Three global engineering institutions pledge to work together to achieve the UN SDGs

The Institution of Civil Engineers (ICE), the American Society of Civil Engineers (ASCE) and the Canadian Society for Civil Engineering (CSCE) signed an agreement in London last week.

The presidents of the ICE, the ASCE and the CSCE have made a statement of intent to work closely together to solve the world’s problems as outlined by the United Nations Sustainable Development Goals (SDGs). 

The three organisations meet every three years to outline their plans. This year’s meeting took place at the ICE’s inaugural Global Engineering Congress (GEC), where more than 2,000 people from over 70 countries gathered to share ideas of how to engineer more sustainably.  

“Using the SDGs as our framework, and the GEC as the forum, we intend to bring about transformative change in the way infrastructure is conceived, planned, financed, designed, built and maintained,” the statement read.

In a keynote session chaired by Andrew Wyllie, incoming ICE President and CEO of Costain, the presidents of ASCE and CSCE talked about their roadmap to sustainability and the use of sustainable development digital tools, respectively. 

This was before the current ICE President, Professor Lord Robert Mair (pictured), along with ASCE President Robin Kemper and CSCE President Glenn Hewus, read out the three main parts of the statement of intent.  

Leadership and collaboration 

The first section of the statement, read by Lord Mair, focuses on leadership, advocacy and collaboration: 

“We will display leadership by requiring that our members demonstrate a sound knowledge of sustainable development, the SDGs and the 2030 Agenda,” he said. 

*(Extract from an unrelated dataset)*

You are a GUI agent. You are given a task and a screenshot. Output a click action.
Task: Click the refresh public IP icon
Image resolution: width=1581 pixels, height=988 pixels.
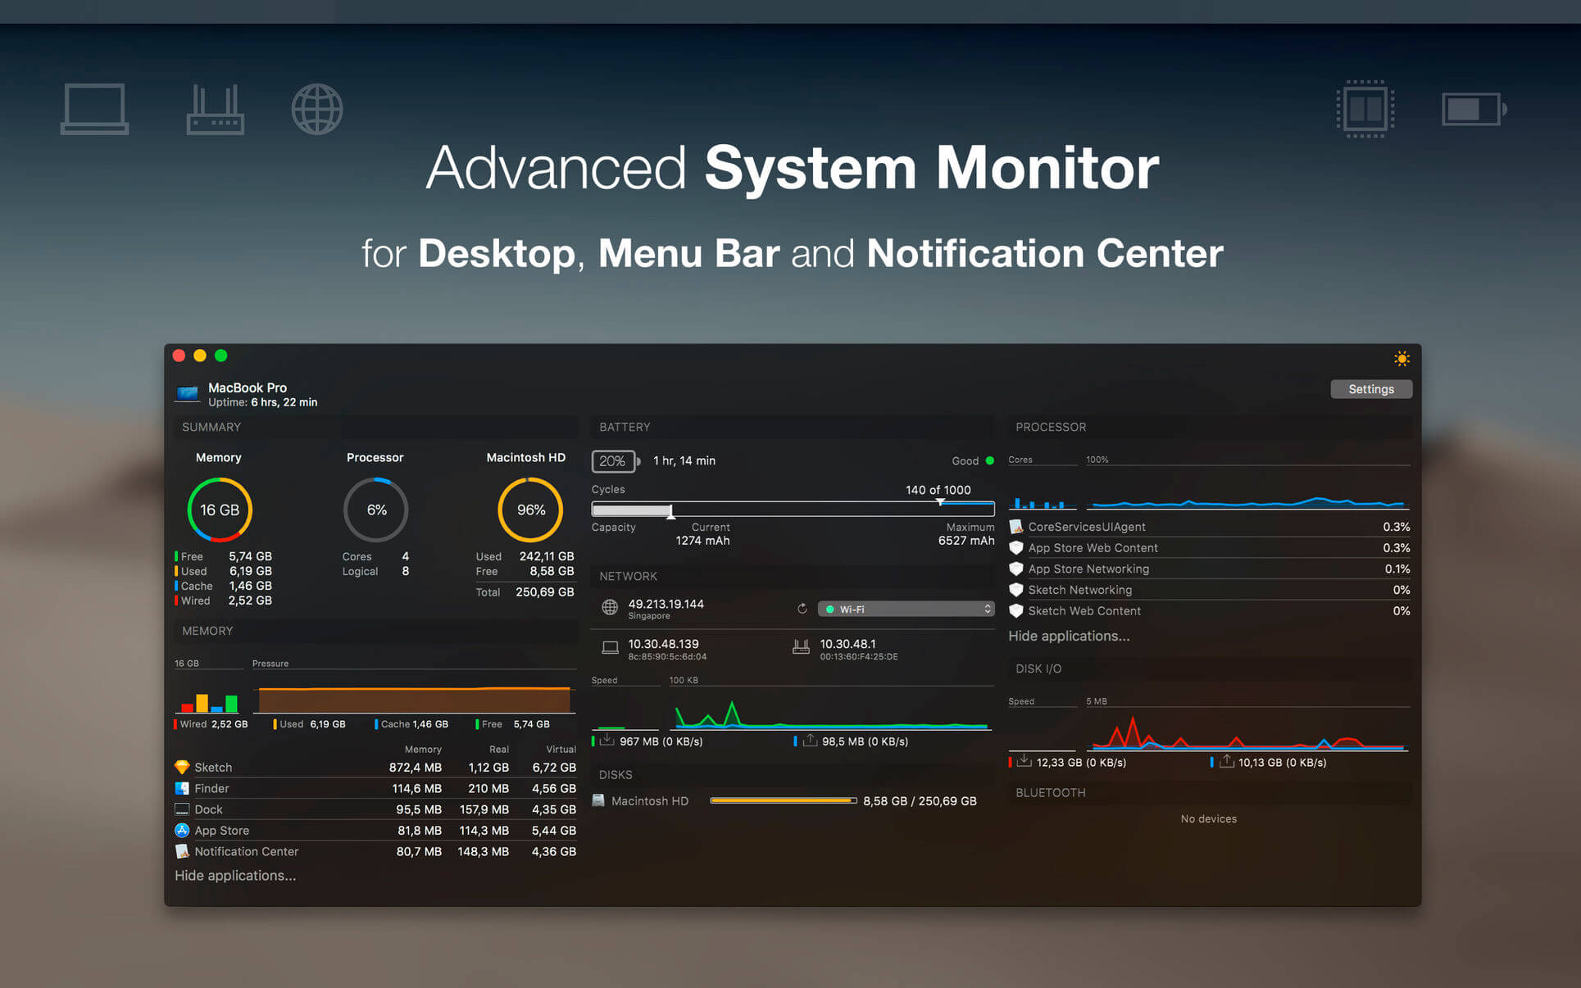(x=802, y=609)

Through their public policy work, the three organisations agreed to advocate the benefits of taking a sustainable approach to development. 

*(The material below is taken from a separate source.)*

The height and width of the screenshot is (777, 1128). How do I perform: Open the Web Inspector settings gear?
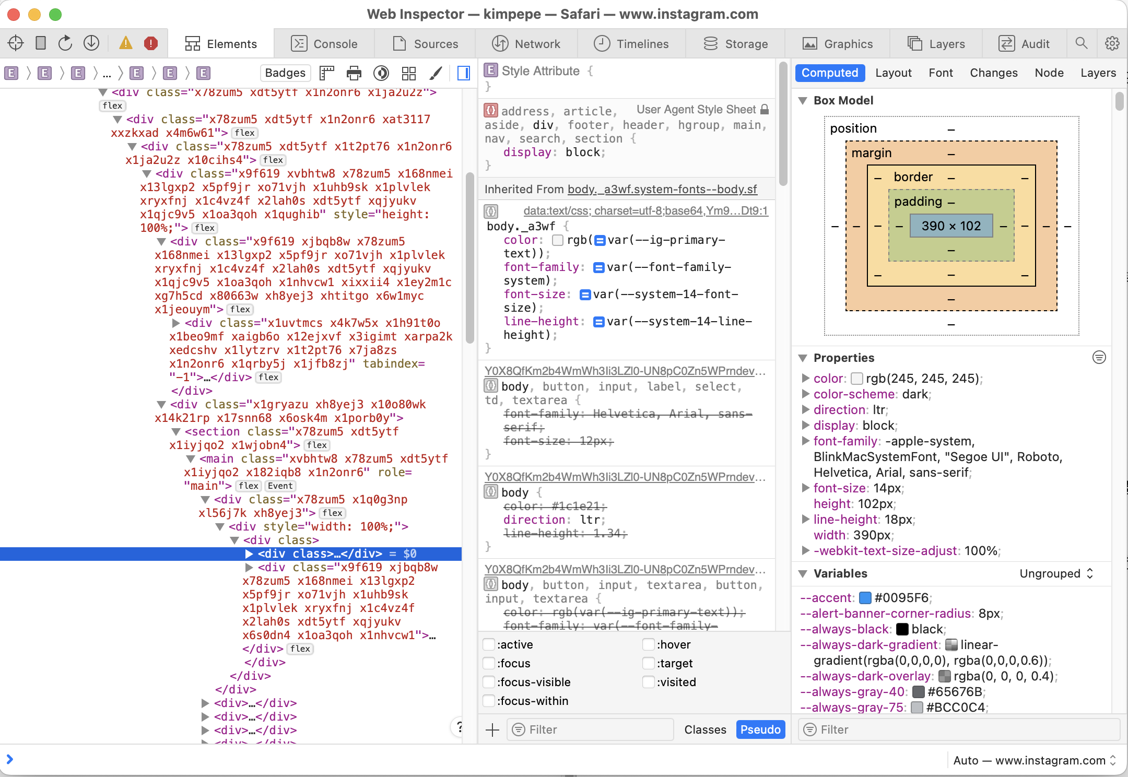[1112, 43]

They also said that they will “collaborate with other engineering institutions, as well as engage with those outside of engineering, to deliver the multi-discipline solutions required to achieve the SDGs”. 

Knowledge, skills and capacity building 

Mr Hewus read out the second part of the statement, which focussed on skills: 

“We will share knowledge on how to engage with the challenges outlined in the SDGs, how individuals can tackle these in their daily practice, how schools and universities can foster related content into their curricula, and how institutions can develop frameworks to enable sustainable development.” 

Telling the story 

Meanwhile, Ms Kemper talked about the third section, which is about how the engineers can highlight the work that they do. 

“We will celebrate our success and share our setbacks with political and social constituencies and other stakeholders,” she read. 

“We will tell the story of the lives that have been improved through civil engineering and raise awareness around the challenges that still need to be addressed.”